◆ **EXERCISE**:
Return the following from the records below: each line, word for word, starting with the line that contains "Κατανοητό (251, 2539)" and going on through the line that contains "Ροδίτικο καλαμάρι με", with nothing outside that range.

◆ **AVAILABLE DATA**:
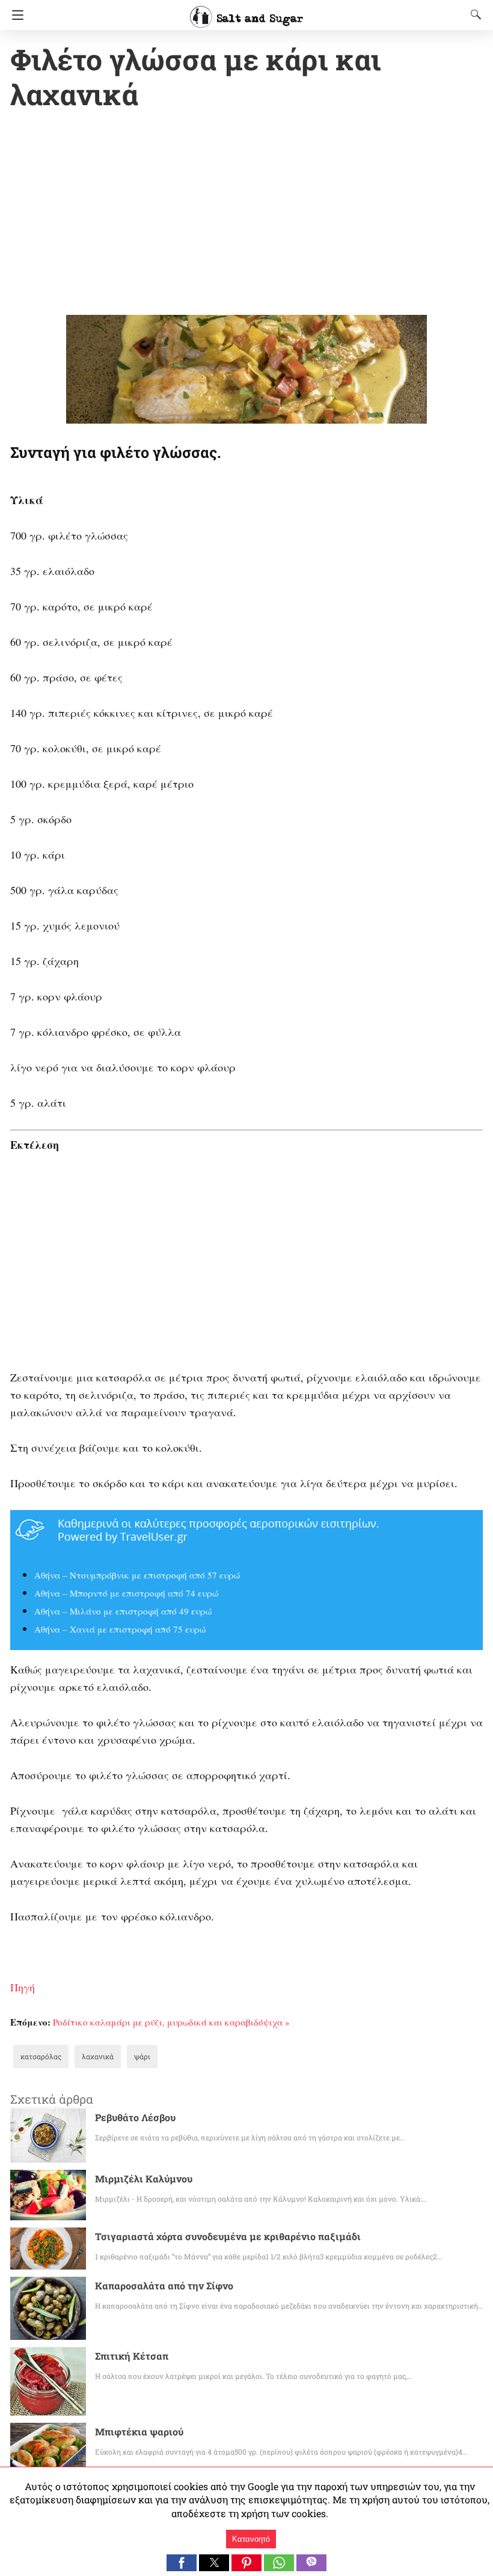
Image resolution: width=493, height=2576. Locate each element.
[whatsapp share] (280, 2567)
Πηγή (22, 1987)
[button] (182, 2562)
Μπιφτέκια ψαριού (139, 2431)
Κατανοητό (251, 2539)
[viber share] (311, 2567)
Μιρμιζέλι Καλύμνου (143, 2178)
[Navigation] (14, 15)
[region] (246, 215)
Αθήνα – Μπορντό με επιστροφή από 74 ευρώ (126, 1593)
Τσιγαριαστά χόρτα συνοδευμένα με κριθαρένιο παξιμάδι (228, 2236)
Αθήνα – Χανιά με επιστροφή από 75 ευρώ (120, 1629)
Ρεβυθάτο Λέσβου (135, 2117)
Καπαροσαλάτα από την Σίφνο (164, 2285)
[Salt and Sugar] (246, 11)
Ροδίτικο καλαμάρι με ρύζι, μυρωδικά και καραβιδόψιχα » (171, 2022)
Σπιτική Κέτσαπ (131, 2355)
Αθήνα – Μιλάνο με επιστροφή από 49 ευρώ (123, 1611)
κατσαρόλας (40, 2056)
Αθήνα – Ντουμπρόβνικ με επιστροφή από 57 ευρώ (137, 1575)
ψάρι (142, 2056)
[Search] (473, 14)
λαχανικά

◆ **COMPLETED TASK**:
Κατανοητό (251, 2539)
[viber share] (311, 2567)
Μιρμιζέλι Καλύμνου (143, 2178)
[Navigation] (14, 15)
[region] (246, 215)
Αθήνα – Μπορντό με επιστροφή από 74 ευρώ (126, 1593)
Τσιγαριαστά χόρτα συνοδευμένα με κριθαρένιο παξιμάδι (228, 2236)
Αθήνα – Χανιά με επιστροφή από 75 ευρώ (120, 1629)
Ρεβυθάτο Λέσβου (135, 2117)
Καπαροσαλάτα από την Σίφνο (164, 2285)
[Salt and Sugar] (246, 11)
Ροδίτικο καλαμάρι με ρύζι, μυρωδικά και καραβιδόψιχα » (171, 2022)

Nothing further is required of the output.